U.S. Rep. Chellie Pingree said more humanitarian and military assistance will be needed for Ukraine as Russia’s invasion of the country has stretched on nearly a month despite mounting destruction and civilian and military casualties.

Pingree, a Democrat, spoke with the Bangor Daily News via Zoom on Monday afternoon from Romania, where she had traveled with five other U.S. representatives after visiting Poland over the weekend. Her comments reflect the continued bipartisan support for Ukraine among U.S. lawmakers as NATO leaders are expected to convene for a summit on the issue later this week.

The $13.6 billion for Ukraine that passed Congress last week may be just a “down payment” on the assistance ultimately needed for the country, Pingree said, pointing to the need for humanitarian aid, such as food and water, as well as military and defense systems.

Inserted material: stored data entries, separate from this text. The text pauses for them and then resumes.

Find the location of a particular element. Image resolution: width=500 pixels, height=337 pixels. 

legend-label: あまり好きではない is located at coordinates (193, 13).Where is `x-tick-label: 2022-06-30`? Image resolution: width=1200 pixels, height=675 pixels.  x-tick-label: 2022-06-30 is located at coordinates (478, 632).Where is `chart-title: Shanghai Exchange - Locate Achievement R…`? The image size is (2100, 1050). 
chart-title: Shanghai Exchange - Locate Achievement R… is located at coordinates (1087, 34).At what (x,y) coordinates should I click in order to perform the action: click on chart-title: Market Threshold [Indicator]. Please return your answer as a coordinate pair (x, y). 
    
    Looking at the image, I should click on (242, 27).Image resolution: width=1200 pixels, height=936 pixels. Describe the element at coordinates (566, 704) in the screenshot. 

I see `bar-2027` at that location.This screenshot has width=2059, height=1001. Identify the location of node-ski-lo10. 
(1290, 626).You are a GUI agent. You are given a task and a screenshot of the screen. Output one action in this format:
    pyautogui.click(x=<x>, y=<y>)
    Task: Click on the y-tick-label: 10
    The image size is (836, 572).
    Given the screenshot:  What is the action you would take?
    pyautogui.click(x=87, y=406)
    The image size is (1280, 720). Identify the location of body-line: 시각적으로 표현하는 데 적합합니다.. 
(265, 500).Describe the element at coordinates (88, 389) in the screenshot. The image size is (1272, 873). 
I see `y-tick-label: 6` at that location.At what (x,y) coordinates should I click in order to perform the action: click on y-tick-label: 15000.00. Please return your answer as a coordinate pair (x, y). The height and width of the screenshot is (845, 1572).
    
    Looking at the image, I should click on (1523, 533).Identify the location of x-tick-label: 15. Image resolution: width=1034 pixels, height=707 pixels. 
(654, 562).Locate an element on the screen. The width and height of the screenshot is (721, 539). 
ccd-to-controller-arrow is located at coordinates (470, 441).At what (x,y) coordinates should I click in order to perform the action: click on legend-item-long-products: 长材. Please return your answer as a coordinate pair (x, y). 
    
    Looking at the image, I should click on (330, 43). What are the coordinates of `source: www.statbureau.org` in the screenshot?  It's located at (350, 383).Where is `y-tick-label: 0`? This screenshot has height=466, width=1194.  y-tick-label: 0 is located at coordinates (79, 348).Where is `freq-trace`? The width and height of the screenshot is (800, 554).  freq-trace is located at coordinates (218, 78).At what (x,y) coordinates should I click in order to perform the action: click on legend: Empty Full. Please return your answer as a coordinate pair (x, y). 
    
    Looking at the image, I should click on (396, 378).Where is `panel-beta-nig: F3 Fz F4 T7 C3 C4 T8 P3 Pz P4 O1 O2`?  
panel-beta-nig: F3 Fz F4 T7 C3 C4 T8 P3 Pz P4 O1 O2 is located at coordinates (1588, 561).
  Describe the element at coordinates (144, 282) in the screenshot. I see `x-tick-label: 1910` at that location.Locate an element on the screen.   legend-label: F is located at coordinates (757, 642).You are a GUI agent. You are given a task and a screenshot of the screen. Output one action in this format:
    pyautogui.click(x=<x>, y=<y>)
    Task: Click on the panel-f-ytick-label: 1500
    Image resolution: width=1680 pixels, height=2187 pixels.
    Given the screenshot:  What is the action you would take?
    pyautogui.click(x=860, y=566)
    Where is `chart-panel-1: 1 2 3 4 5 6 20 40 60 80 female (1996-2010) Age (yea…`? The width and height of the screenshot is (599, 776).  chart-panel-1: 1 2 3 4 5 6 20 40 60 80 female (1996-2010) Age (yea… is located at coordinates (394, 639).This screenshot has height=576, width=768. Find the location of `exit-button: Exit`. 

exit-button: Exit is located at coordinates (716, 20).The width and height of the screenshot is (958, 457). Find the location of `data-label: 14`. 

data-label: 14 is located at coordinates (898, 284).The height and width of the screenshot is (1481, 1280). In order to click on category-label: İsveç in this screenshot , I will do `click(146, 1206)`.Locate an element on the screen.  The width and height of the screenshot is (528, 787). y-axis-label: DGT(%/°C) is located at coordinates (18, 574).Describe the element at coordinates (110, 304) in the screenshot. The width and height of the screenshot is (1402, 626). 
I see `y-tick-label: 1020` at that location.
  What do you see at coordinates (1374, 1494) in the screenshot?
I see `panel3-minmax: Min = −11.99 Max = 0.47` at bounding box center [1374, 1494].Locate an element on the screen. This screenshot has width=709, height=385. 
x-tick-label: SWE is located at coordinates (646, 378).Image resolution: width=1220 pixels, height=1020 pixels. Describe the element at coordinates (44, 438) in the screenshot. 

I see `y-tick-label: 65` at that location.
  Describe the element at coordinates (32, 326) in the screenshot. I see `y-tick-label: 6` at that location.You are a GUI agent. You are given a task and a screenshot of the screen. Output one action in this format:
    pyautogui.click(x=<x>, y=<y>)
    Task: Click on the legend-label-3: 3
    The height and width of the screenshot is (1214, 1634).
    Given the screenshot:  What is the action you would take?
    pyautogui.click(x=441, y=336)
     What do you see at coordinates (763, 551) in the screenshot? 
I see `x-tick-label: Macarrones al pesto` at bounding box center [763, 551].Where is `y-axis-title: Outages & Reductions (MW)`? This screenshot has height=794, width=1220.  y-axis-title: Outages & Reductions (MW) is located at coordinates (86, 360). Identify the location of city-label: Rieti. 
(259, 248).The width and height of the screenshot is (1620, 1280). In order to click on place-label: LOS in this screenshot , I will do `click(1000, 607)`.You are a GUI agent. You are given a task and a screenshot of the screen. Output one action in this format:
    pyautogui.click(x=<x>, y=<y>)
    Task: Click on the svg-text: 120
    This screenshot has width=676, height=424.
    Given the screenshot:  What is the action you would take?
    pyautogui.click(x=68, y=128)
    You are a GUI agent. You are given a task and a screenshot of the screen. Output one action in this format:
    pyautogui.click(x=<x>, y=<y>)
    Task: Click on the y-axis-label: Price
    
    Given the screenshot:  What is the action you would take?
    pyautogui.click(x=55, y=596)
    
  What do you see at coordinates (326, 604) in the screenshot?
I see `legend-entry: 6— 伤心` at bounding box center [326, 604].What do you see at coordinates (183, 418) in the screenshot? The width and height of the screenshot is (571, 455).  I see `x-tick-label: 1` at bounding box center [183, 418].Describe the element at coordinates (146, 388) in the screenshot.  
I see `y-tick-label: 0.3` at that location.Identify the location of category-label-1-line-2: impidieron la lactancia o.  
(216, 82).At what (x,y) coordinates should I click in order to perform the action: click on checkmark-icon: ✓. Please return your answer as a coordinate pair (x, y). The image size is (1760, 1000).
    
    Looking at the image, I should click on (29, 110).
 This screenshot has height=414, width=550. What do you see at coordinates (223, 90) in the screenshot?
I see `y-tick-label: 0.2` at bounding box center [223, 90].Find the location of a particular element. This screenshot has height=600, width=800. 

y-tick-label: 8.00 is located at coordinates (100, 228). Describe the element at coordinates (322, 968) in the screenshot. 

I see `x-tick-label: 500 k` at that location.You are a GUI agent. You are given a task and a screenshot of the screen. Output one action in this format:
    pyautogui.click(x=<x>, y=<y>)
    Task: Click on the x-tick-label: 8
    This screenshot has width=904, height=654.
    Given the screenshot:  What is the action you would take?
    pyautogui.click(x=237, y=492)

Ukrainian President Volodymyr Zelenskyy called for increased military assistance from the West, including a no-fly zone, in a speech last week before Congress. The U.S. and its allies have repeatedly rejected that request, however, citing the need to avoid direct confrontation with Russia.

An attempt by Poland to send Soviet-era fighter jets to Ukraine via a NATO base in Germany was scrapped earlier this month after U.S. officials raised concerns. The transfer of planes could be a subject of high-level talks when President Joe Biden visits Poland later this week, Pingree said. But she said most Ukrainian weapons requests were being met despite logistical challenges — albeit with less fanfare.

“We all want to tell people, ‘Yeah, tomorrow we’re sending in 23 stingers and next week there will be the javelins,’” she said. “Part of moving weapons strategically is not explaining to everybody what you’re doing.”

Despite the “amazing” effort by the Ukrainian military, Pingree noted Russia has shown little sign of relenting in its attack and warned of ongoing challenges for U.S. aid groups and nonprofits looking to provide basic humanitarian assistance to war-torn parts of the country.

She and other members of the congressional group visited the Polish town of Przemyśl near the border with Ukraine, which Pingree said highlighted the danger posed to everyday civilians. The refugees passing through there represent just a small share of the perhaps 10 million Ukrainian people who have been displaced by the war so far.

“We have to do more and we have to do it as fast as we possibly can,” she said.